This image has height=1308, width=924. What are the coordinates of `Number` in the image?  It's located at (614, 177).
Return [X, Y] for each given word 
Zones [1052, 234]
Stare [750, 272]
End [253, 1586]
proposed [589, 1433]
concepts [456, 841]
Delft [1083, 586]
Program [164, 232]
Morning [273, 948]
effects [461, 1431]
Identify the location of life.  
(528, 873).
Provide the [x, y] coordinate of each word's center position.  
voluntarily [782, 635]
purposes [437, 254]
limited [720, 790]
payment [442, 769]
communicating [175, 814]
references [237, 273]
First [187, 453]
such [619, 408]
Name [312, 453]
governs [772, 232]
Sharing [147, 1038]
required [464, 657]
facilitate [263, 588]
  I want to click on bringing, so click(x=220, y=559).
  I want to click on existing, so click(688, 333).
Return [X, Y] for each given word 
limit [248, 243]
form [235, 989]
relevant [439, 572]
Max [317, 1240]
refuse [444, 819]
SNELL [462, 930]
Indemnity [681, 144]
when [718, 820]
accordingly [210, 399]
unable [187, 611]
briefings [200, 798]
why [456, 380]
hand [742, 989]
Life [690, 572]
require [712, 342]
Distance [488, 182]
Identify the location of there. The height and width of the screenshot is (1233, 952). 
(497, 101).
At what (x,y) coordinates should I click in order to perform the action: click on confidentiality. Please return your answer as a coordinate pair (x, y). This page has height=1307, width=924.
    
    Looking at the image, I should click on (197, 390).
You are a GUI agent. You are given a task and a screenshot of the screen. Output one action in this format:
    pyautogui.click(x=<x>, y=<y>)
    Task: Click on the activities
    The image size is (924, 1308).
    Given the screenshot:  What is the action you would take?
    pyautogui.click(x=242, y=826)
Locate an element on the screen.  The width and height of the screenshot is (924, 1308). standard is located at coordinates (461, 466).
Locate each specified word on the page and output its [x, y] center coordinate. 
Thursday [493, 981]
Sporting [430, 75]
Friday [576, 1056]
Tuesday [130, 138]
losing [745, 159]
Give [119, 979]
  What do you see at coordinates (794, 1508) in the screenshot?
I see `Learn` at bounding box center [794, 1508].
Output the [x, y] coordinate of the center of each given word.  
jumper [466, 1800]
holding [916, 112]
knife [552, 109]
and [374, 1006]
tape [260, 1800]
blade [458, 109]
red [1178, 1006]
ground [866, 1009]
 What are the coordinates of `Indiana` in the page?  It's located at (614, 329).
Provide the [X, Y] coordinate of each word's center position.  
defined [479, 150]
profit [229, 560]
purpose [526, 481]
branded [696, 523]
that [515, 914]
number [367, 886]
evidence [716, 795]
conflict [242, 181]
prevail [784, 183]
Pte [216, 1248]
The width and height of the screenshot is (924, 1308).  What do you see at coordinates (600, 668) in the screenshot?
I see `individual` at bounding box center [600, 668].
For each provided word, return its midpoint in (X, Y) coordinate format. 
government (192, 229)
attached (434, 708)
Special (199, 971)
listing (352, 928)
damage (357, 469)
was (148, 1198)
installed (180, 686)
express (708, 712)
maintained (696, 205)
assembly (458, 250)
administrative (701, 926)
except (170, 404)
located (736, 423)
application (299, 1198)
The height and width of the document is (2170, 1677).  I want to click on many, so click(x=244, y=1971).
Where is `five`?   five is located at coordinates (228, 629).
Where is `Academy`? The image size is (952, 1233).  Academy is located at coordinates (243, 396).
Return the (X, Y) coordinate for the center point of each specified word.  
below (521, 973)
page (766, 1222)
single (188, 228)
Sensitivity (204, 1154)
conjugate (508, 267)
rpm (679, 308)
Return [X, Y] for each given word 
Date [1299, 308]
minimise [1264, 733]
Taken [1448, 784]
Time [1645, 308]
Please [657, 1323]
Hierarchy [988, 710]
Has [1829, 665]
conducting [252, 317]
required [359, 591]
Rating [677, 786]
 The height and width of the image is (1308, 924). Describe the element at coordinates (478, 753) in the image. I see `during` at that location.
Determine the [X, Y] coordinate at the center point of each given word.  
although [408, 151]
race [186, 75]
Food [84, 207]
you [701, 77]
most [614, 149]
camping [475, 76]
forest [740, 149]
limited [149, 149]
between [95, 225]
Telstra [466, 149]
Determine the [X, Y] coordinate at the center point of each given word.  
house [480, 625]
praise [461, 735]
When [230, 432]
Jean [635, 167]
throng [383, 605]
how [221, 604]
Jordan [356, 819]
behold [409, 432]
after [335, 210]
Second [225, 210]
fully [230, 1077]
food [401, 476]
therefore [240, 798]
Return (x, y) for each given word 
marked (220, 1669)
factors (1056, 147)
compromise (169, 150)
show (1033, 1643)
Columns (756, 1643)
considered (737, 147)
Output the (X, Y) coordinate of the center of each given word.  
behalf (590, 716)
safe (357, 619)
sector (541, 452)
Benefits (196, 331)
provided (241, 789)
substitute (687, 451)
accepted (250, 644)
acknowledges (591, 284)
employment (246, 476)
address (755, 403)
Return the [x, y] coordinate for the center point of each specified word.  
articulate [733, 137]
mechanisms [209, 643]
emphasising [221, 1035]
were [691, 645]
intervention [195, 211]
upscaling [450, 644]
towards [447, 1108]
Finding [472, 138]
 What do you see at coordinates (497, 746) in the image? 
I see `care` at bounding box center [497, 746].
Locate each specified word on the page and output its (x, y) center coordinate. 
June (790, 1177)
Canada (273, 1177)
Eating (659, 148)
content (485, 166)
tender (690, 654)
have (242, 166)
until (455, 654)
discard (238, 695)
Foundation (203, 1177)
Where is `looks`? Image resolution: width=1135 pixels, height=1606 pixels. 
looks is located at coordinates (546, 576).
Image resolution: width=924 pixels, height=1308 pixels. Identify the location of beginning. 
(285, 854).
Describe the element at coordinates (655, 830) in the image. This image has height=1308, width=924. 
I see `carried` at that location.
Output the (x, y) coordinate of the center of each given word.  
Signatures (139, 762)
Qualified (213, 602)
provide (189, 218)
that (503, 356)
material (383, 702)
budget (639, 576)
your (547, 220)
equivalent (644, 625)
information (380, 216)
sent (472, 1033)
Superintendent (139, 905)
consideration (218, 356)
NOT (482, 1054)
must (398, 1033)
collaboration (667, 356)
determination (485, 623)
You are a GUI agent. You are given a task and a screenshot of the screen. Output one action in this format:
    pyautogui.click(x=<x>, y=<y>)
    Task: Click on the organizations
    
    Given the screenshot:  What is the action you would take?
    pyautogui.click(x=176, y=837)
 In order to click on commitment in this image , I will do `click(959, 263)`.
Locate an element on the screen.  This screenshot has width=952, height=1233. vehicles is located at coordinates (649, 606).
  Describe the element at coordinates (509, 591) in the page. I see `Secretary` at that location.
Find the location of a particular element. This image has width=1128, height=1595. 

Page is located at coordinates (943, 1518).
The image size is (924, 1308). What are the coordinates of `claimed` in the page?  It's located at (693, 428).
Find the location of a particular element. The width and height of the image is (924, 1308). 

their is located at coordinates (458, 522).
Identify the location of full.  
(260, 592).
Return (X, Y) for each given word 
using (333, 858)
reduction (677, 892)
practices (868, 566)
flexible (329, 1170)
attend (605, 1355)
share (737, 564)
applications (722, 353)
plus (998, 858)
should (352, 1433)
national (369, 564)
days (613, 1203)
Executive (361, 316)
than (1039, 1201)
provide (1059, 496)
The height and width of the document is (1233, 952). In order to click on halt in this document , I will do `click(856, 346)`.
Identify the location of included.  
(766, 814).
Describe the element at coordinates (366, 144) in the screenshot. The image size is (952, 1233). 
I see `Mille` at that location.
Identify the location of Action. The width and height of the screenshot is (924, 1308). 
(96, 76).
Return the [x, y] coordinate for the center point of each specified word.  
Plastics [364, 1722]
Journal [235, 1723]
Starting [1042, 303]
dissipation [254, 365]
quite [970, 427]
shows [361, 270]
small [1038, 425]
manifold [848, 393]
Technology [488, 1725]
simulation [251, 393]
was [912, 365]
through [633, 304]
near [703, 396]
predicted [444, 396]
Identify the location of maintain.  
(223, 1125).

**Задание:** Перепишите слово в слово строки из списка выше: начните со строки, где есть «camping [475, 76]», и закончите строкой с «looks is located at coordinates (546, 576).», включая обе.

**Результат:**
camping [475, 76]
forest [740, 149]
limited [149, 149]
between [95, 225]
Telstra [466, 149]
Determine the [X, Y] coordinate at the center point of each given word.  
house [480, 625]
praise [461, 735]
When [230, 432]
Jean [635, 167]
throng [383, 605]
how [221, 604]
Jordan [356, 819]
behold [409, 432]
after [335, 210]
Second [225, 210]
fully [230, 1077]
food [401, 476]
therefore [240, 798]
Return (x, y) for each given word 
marked (220, 1669)
factors (1056, 147)
compromise (169, 150)
show (1033, 1643)
Columns (756, 1643)
considered (737, 147)
Output the (X, Y) coordinate of the center of each given word.  
behalf (590, 716)
safe (357, 619)
sector (541, 452)
Benefits (196, 331)
provided (241, 789)
substitute (687, 451)
accepted (250, 644)
acknowledges (591, 284)
employment (246, 476)
address (755, 403)
Return the [x, y] coordinate for the center point of each specified word.  
articulate [733, 137]
mechanisms [209, 643]
emphasising [221, 1035]
were [691, 645]
intervention [195, 211]
upscaling [450, 644]
towards [447, 1108]
Finding [472, 138]
 What do you see at coordinates (497, 746) in the image? 
I see `care` at bounding box center [497, 746].
Locate each specified word on the page and output its (x, y) center coordinate. 
June (790, 1177)
Canada (273, 1177)
Eating (659, 148)
content (485, 166)
tender (690, 654)
have (242, 166)
until (455, 654)
discard (238, 695)
Foundation (203, 1177)
Where is `looks`? Image resolution: width=1135 pixels, height=1606 pixels. 
looks is located at coordinates (546, 576).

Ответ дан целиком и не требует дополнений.